__Task statement__: Would you output the entries below only from the line containing "You are a computer-use agent. Image" through the line containing "Click the site", exactly as they stand and with both ends included?

=== Begin Enclosure ===

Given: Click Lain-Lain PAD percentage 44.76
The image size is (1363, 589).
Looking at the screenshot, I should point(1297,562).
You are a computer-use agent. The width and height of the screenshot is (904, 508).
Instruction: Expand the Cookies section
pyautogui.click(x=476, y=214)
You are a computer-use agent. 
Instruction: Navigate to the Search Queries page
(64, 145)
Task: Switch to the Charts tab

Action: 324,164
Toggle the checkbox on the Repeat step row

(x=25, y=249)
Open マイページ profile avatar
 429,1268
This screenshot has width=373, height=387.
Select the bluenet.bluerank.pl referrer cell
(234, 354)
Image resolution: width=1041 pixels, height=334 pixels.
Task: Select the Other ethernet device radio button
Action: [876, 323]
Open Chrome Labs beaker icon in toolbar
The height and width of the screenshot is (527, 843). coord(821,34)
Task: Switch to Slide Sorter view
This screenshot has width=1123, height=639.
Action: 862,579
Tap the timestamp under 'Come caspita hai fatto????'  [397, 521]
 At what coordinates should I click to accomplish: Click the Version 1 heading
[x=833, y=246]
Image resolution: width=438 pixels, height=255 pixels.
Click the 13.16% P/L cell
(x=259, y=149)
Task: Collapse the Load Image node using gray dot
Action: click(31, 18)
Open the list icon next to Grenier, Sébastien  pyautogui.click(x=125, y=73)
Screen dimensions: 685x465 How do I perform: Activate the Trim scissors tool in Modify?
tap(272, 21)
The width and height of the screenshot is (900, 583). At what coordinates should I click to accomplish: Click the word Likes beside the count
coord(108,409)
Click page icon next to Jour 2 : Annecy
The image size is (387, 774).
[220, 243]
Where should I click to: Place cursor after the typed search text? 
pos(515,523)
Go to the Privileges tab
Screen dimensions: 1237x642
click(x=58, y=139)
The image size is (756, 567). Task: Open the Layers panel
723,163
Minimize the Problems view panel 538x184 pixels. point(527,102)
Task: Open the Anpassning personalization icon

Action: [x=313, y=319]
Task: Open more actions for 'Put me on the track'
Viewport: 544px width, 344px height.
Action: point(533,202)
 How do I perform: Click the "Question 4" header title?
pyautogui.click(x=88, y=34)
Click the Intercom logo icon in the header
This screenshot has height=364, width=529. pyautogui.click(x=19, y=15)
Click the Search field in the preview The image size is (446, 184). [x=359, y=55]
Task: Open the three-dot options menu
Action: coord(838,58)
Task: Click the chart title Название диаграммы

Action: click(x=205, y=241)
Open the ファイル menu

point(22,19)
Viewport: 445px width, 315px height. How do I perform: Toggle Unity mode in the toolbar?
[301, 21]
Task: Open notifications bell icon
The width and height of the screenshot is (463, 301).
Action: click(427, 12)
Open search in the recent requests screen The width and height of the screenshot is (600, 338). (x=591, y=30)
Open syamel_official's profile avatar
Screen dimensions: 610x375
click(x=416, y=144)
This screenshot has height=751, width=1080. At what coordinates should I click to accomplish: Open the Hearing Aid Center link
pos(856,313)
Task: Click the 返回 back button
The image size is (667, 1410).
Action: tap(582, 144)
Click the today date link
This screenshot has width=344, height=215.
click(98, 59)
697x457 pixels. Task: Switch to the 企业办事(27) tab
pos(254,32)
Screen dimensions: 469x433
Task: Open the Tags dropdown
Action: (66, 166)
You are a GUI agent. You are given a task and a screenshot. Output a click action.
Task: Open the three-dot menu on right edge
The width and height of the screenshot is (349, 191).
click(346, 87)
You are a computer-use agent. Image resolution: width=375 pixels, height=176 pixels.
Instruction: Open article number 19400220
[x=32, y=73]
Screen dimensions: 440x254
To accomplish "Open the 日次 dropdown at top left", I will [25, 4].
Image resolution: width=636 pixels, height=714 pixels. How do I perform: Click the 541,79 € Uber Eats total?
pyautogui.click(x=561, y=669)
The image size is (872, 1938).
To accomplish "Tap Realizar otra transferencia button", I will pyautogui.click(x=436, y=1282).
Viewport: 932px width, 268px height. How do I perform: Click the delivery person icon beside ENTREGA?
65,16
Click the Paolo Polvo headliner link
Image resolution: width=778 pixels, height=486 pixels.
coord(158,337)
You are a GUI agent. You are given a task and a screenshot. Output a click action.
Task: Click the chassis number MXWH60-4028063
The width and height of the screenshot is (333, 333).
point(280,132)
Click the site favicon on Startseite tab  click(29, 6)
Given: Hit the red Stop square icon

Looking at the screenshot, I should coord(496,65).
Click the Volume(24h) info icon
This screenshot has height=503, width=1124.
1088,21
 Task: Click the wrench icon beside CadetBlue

=== End Enclosure ===

__Task result__:
You are a computer-use agent. Image resolution: width=375 pixels, height=176 pixels.
Instruction: Open article number 19400220
[x=32, y=73]
Screen dimensions: 440x254
To accomplish "Open the 日次 dropdown at top left", I will [25, 4].
Image resolution: width=636 pixels, height=714 pixels. How do I perform: Click the 541,79 € Uber Eats total?
pyautogui.click(x=561, y=669)
The image size is (872, 1938).
To accomplish "Tap Realizar otra transferencia button", I will pyautogui.click(x=436, y=1282).
Viewport: 932px width, 268px height. How do I perform: Click the delivery person icon beside ENTREGA?
65,16
Click the Paolo Polvo headliner link
Image resolution: width=778 pixels, height=486 pixels.
coord(158,337)
You are a GUI agent. You are given a task and a screenshot. Output a click action.
Task: Click the chassis number MXWH60-4028063
The width and height of the screenshot is (333, 333).
point(280,132)
Click the site favicon on Startseite tab  click(29, 6)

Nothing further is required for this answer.